From the closing of the reserve, the suburb remained largely undeveloped until the 1990s when Winland Developments commenced construction on a new premium acreage estate named 'Paradise Heights' in the southern Grampian Hills on the lower foothills of the Flinders Peak Group. In the next decade, work began on a smaller allotment development in the north between the Cunningham Highway and Deebing Creek.

At the beginning of the 2000s, Deebing Heights was identified as being an important growth corridor within the planned Ripley Valley, a masterplanned city that will one day be the size of Cairns. In 2007, the Urban Land Development Authority Act 2007 (Qld) was passed taking planning powers for most of Deebing Heights away from local government and giving it to the State Government. The Urban Land Development Authority is now responsible for all development in the Ripley Valley.

The area that is now Deebing Heights has been an important settlement since Queensland's early colonial history, but was only gazetted as a locality in 2000 and then a suburb in 2004, previously being part of Purga.
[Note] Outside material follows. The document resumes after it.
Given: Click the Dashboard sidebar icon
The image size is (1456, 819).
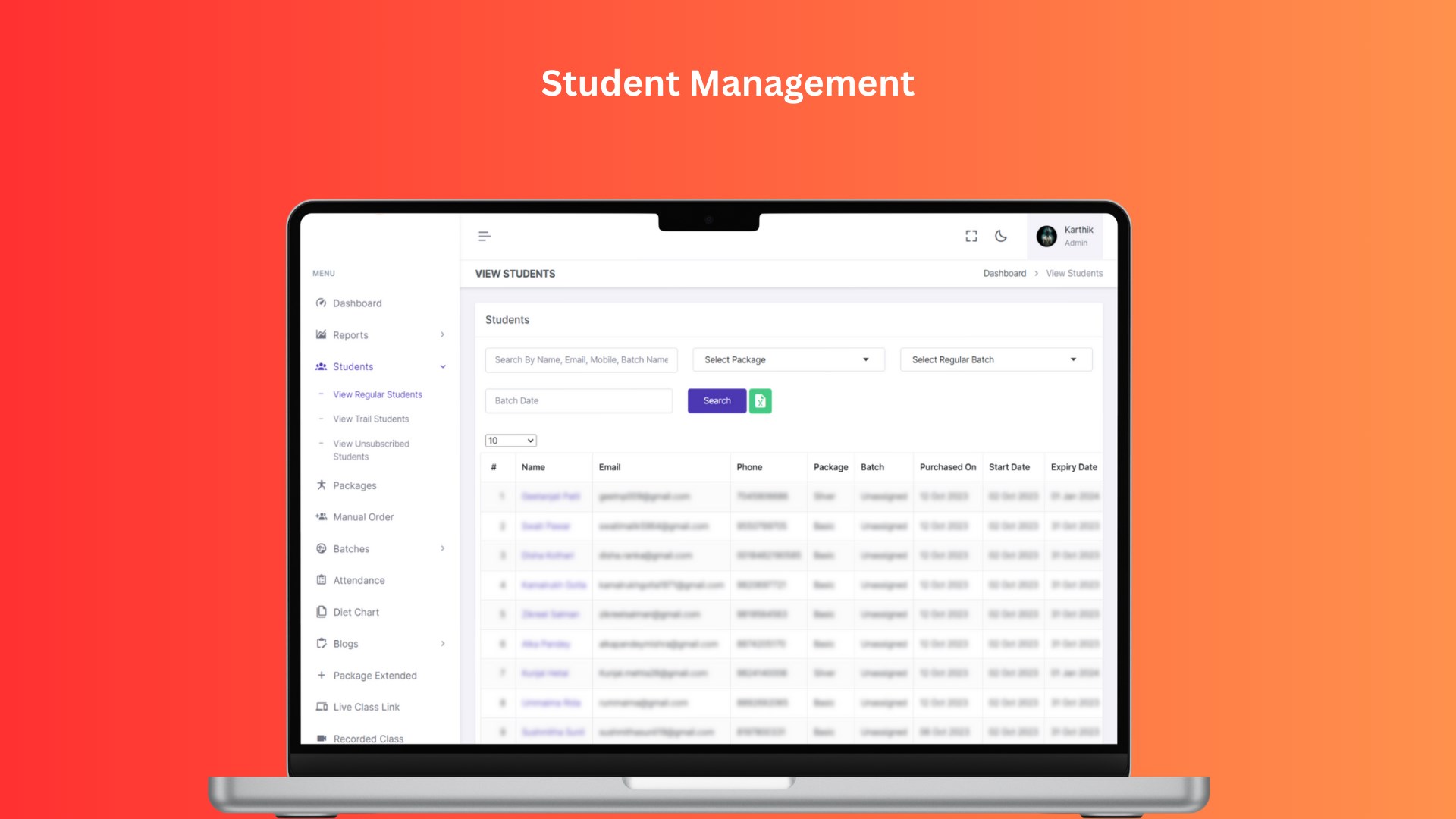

It is home to the heritage listed Deebing Creek Mission, an Aboriginal reserve located at the southern end of Grampian Drive, which acted as a home to the Ugarapul/Yuggera tribe until its closing in 1915.

On 8 September 2002, Deebing Heights was named and bounded as a locality. On 2 July 2004, it was redesignated a suburb.

In 2003, the Western Transport Corridor was planned to be built from Springfield to Yamanto via White Rock, Ripley and Deebing Heights. In 2009, construction was completed and Deebing Heights residents are now only minutes from Springfield and travel time to Brisbane and Gold Coast is also considerably shorter.

Deebing Heights State School opened on 1 January 2016.

Development was slow to begin in Deebing Heights with Paradise Heights, a premium acreage estate only beginning development in the mid-1990s.

== Demographics ==
In the , Deebing Heights had a population of 2,039 people. ar

In the , Deebing Heights had a population of 3,960 people. 52.1% of the population are female and the median age is 29. There are 1,088 families per the 2021 census.

== Heritage sites ==
Deebing Heights has a number of heritage-listed sites, including:

- South Deebing Creek Road: former Deebing Creek Mission

== Housing ==
The acreage lots in the southern Grampian Hills give space for quite large and generous houses. However, subsequent developments in Deebing Heights, particularly in the north, have seen block allotments shrink in size and can only accommodate houses of a modest size.

== Education ==
Deebing Heights State School is a government primary (Prep-6) school for boys and girls at 81 Rawlings Road. In 2017, the school had an enrolment of 200 students with 15 teachers (13 full-time equivalent) and 8 non-teaching staff (6 full-time equivalent).

There is no secondary school in Deebing Heights; the nearest is Bremer State High School in Ipswich CBD.